[Items listed in a dataset]
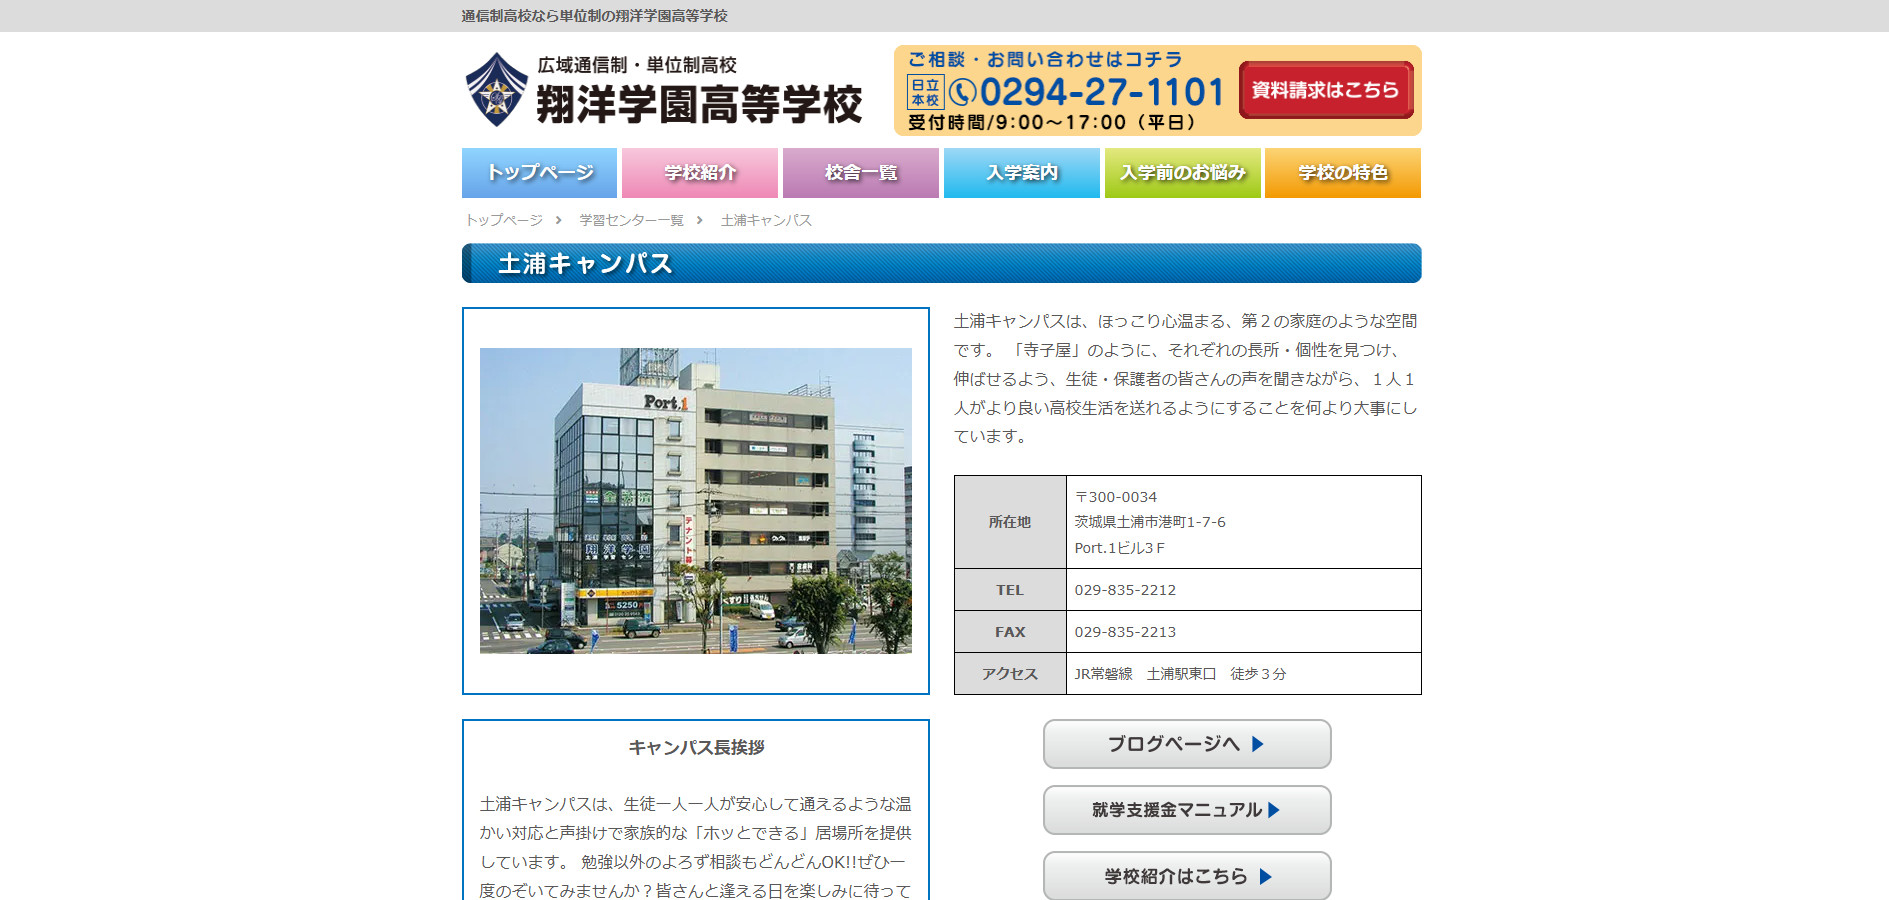Go to the 入学案内 navigation tab
The image size is (1889, 900).
1021,173
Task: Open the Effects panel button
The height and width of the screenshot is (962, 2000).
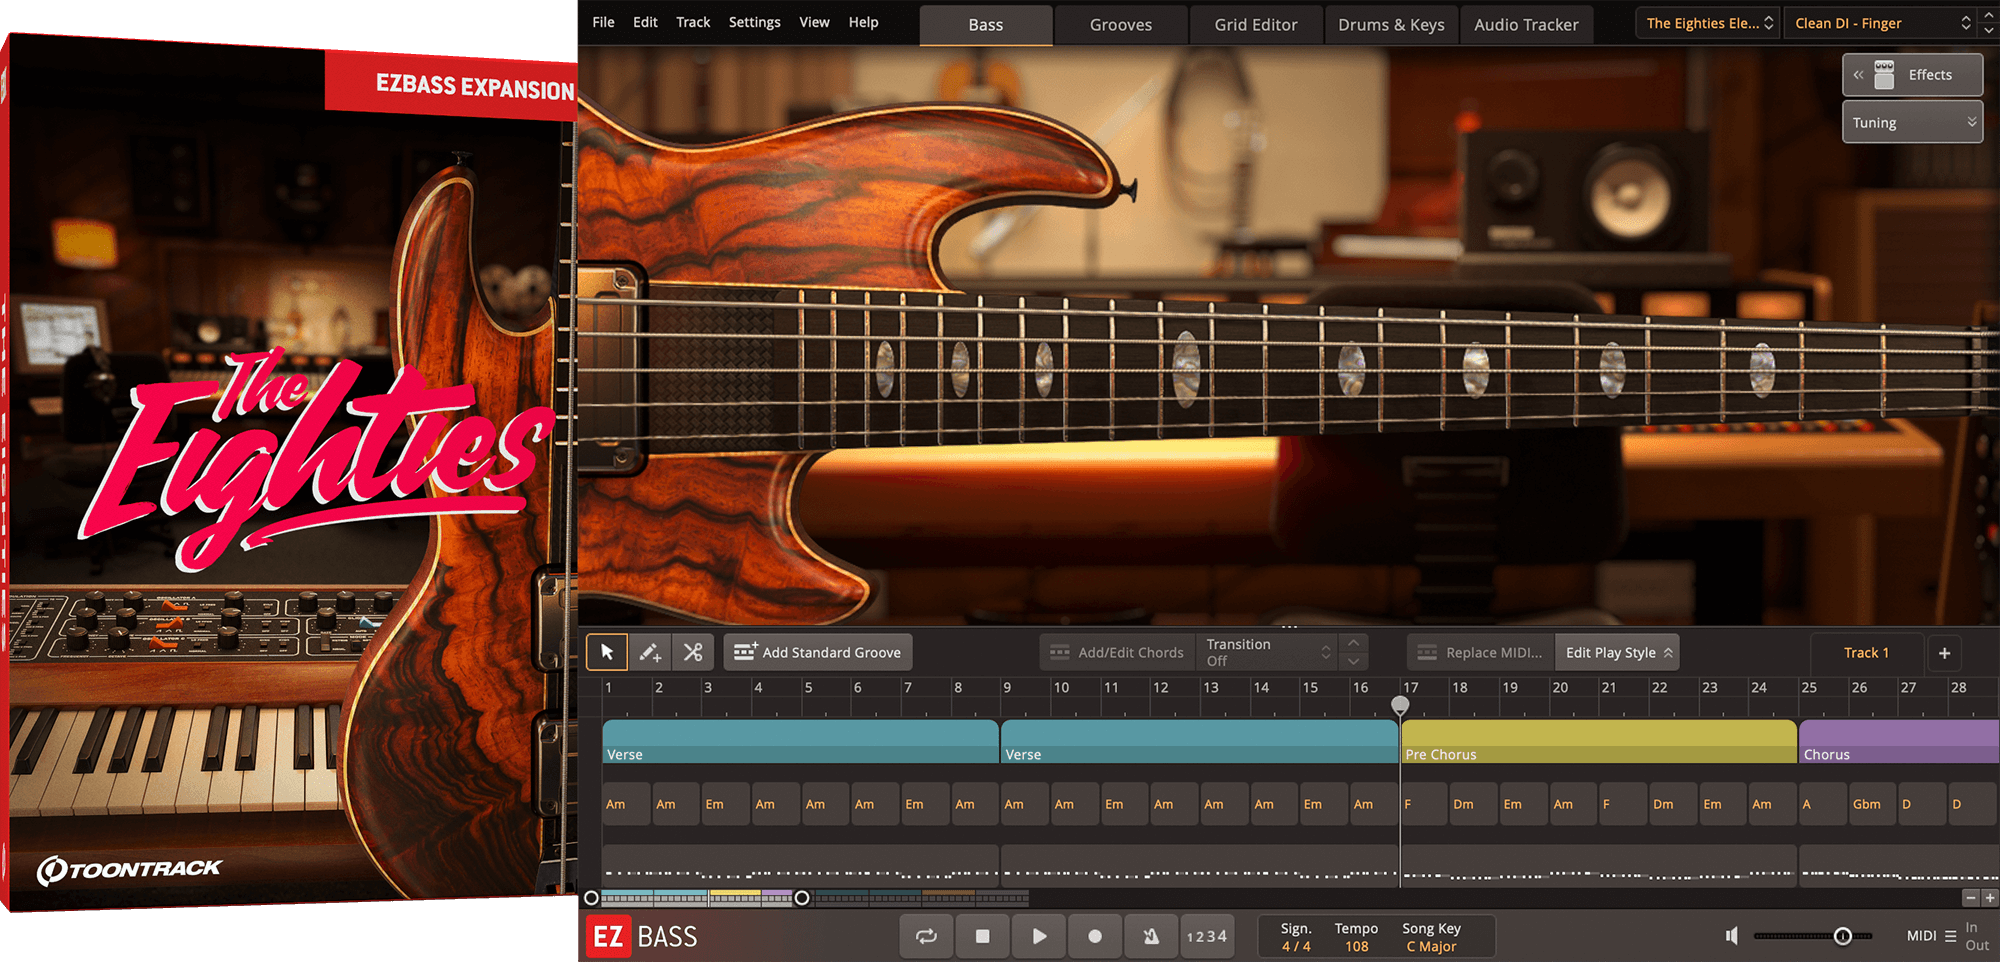Action: [1912, 75]
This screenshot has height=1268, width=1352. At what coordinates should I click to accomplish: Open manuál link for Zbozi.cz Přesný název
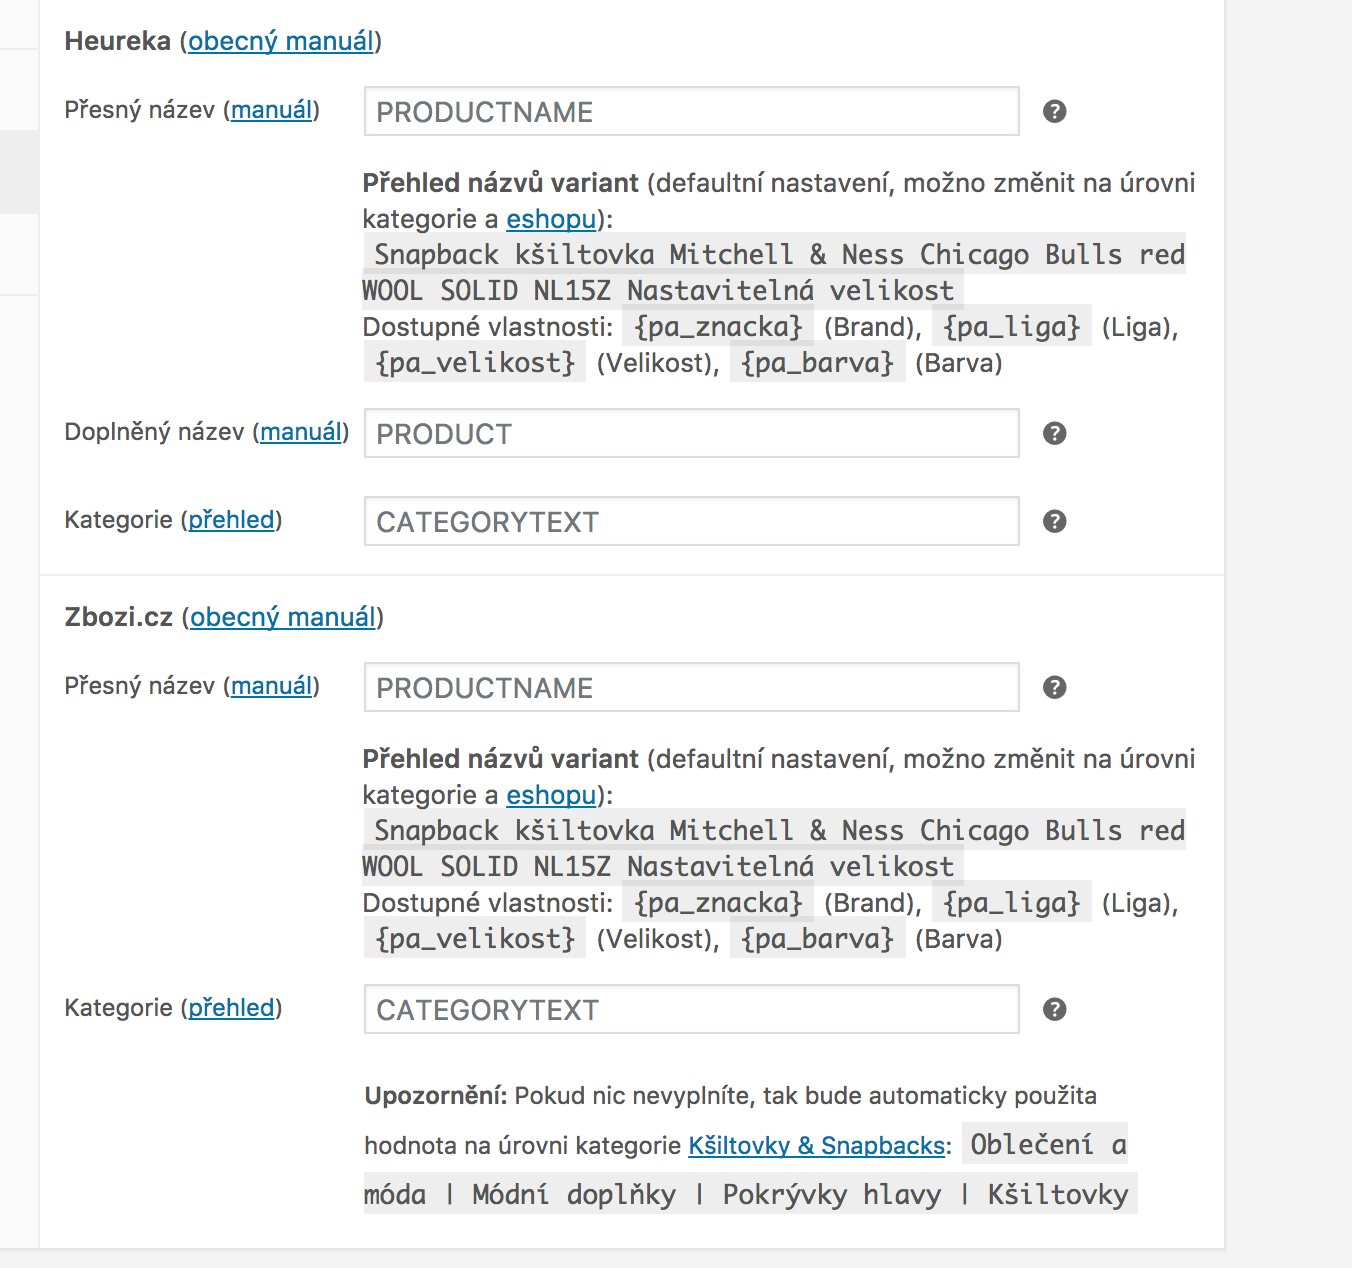point(272,686)
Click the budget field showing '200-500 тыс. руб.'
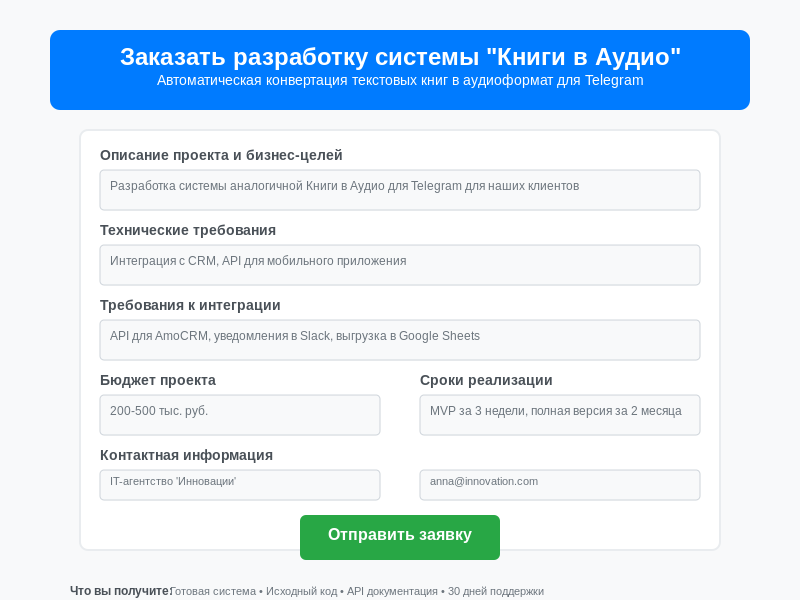Viewport: 800px width, 600px height. click(240, 414)
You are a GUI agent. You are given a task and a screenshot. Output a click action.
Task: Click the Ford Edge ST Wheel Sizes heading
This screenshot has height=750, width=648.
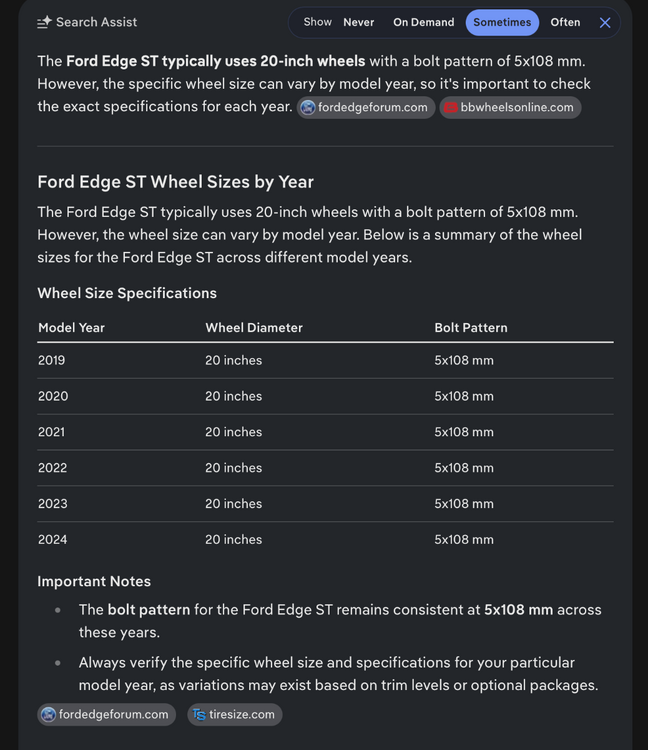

The task –
Repeat nothing but the lines from the one containing "You are a GUI" through the end of the entries, exactly, and skip the pictures.

Your solution –
You are a GUI agent. You are given a task and a screenshot. Output a click action.
Task: Click the Ford Edge ST Wheel Sizes heading
This screenshot has height=750, width=648.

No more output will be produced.